#### Série de consignes:
(A) D'après le texte sur l'uniformisation des sites web, qu'est-ce qui est partout ?
(B) Poursuivez le texte sur l'uniformisation des sites web à la suite de sa dernière phrase.

#### Extrait du texte:
::::::::::

Le monde de l'illusion n'a pas triomphé. Ou du moins, il y aura toujours des gens pour voir plus loin. Car sur internet il n'y a pas que des abrutis sans langage et sans esprit. Loin de là ! Il y a des gens biens et des choses intéressantes. Mais cela devient de plus en plus difficile de survivre. La pub est partout, la guerre fait rage sans faire de bruit. On veut la peau des gens biens sur le web ! On veut les racheter, leur coller des bandeaux publicitaires partout, les museler. Du moins, les faire rentrer dans des groupements, des putains de communautés de mes couilles, des catégories. Les sites se doivent d'être simples, clairs, précis, formatés, visuellement à l'unisson. Et au niveau du discours on ne veut voir qu'une seule tête ! Vous avez le droit d'être anti-mondialisation, mais vous devez le faire comme tout le monde ! Alors n'allez pas mélanger votre discours "révolutionnaire" avec un site sur les huîtres, sous peine de passer pour Elephant Man. Il FAUT plaire à tout le monde. Enfin, non. En fait il faut que vous plaisiez à la cible que vous êtes censés viser. Si vous visez les jeunes bobos dynamiques, vous ferez un site dans la ligne éditoriale bobos (les Bidochons de l'an 2000, on le rappelle, en moins marrants quand même). Si vous visez les beaufs home cinema tuning gros seins, votre site ne dérivera que bien peu de cette ligne là. Et ainsi de suite. On vous accordera que quelques écarts, mais vous devez entrer dans un putain de moule. Que ce soit sur la thématique (un site de cinéma ne sera qu'un site de cinéma) ou sur le style (un site de jeune sera un site de jeune). Les écarts seront justement dosés, mais si vous dépassez un peu trop du cadre. Bah merde alors, on vous snobe, on vous met au placard, vous disparaissez, les gens fuient, ça sent le sapin !

::::::::::

#### Matériel fourni:
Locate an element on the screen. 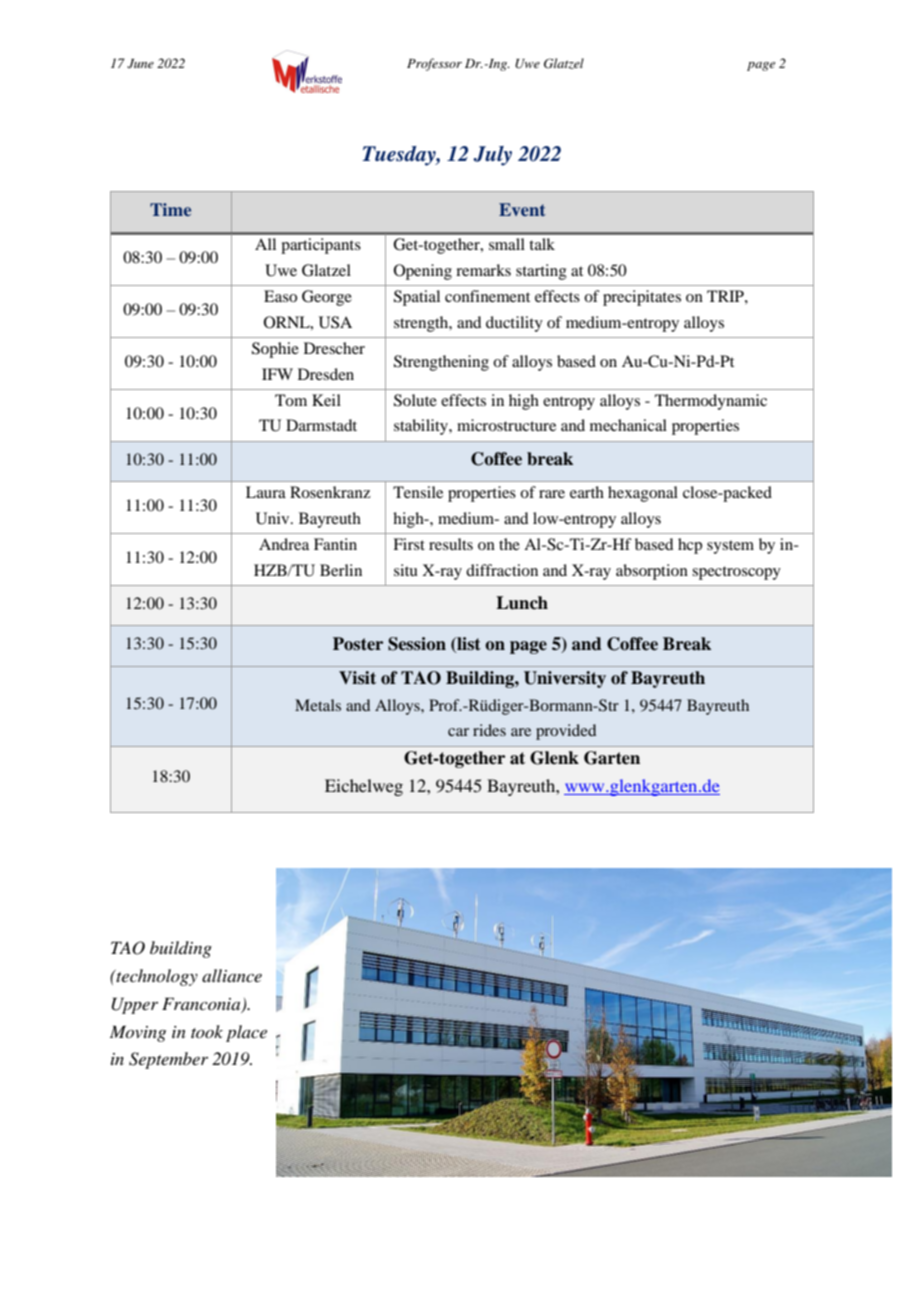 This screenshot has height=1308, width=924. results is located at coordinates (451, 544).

::::::::::

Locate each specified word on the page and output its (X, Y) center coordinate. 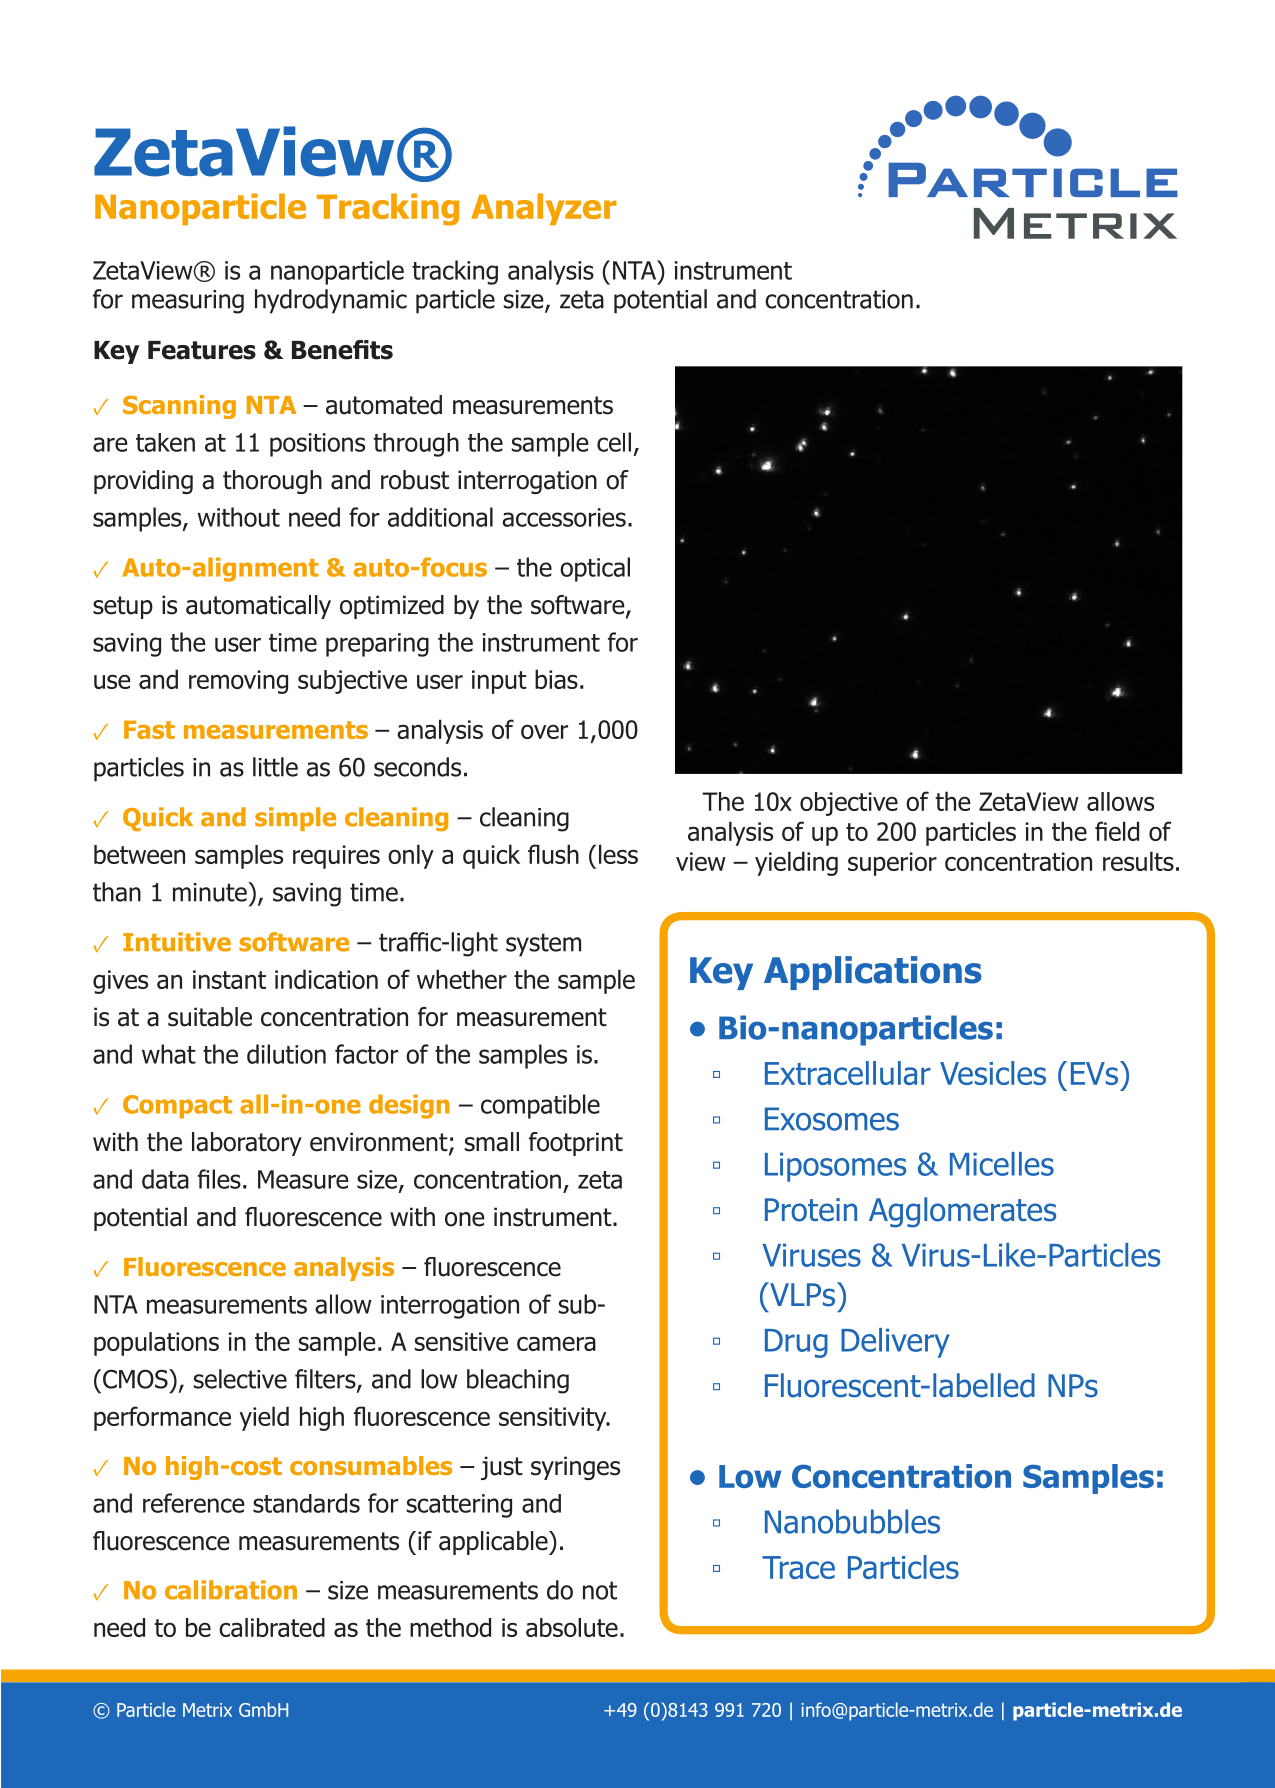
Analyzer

::::::::::

#### Réponses par consigne:
(A) La pub est partout.

(B)
Mais la liberté d'expression est toujours là. Trop présente en fait. Car on peut dire TOUT ce que l'on veut sur le web. Sauf que l'on n'a rien à dire. Sur l'ensemble de ce que l'on peut lire sur le web. Voyons. Combien de gens ont des choses à dire ?? 2% ?? 5 % ?? Et encore... Les autres ne font que suivre, radoter ce que tous les autres ont dit avant eux. Ils ne font que de l'imitation. De l'imitation de (mauvais) style, de l'imitation de (mauvais) goût, de l'imitation de (mauvais) langage. Internet, toujours et encore la terre du grand Rien. Au milieu duquel, comme dans la réalité, surnagent des îlots de bien belles choses et de trucs vachement pratiques. Internet ? Ni un bien, ni un mal, un progrès indifférent qui ne prend du sens qu'à partir du moment où l'on s'en sert. Internet sera une bonne chose dans les mains des gens biens. Et une belle merde dans les pattes des abrutis. Internet passera du simple outil au suicide virtuel, suivant les sensibilités. Alors, je ne suis pas là pour faire la police et vous êtes assez grands pour vous débrouiller seuls. Même si malgré tout ce que je dis, je suis là et vous avez ma sympathie. Pas si virtuelle que cela.
Pour ce qui est de la création, internet aura permis à de jeunes talents aux patronymes aussi surprenants que Tim Burton ou David Lynch de s'exprimer. Car c'est bien de la part d'artisans déjà reconnus que sont venus les plus beaux exploits artistiques virtuels. Grâce à internet on a pu profiter gratuitement de l'excellent dernier album des Smashing Pumpkins, on aura pu jouer entre amis à Diablo 2 et à Phantasy Star, bref on aura eu droit à beaucoup de bonnes choses. On se sera exprimé librement, on aura claqué de l'argent, on aura fait des rencontres qui ont changé notre vie pour toujours, on se sera disputé, on se sera méprisé, on se sera aimé, on se sera amusé, on se sera détesté, on se sera énervé, on aura vécu des instants tellement forts dans un monde qui existe bel et bien car il fait évidement partie du notre. Au final, c'est encore une fois le futur qui gagne par K.O. Bravo à lui !
Edward D. Wood Jr. ("As the people here grow colder I turn to my computer And spend my evenings with it Like a friend.")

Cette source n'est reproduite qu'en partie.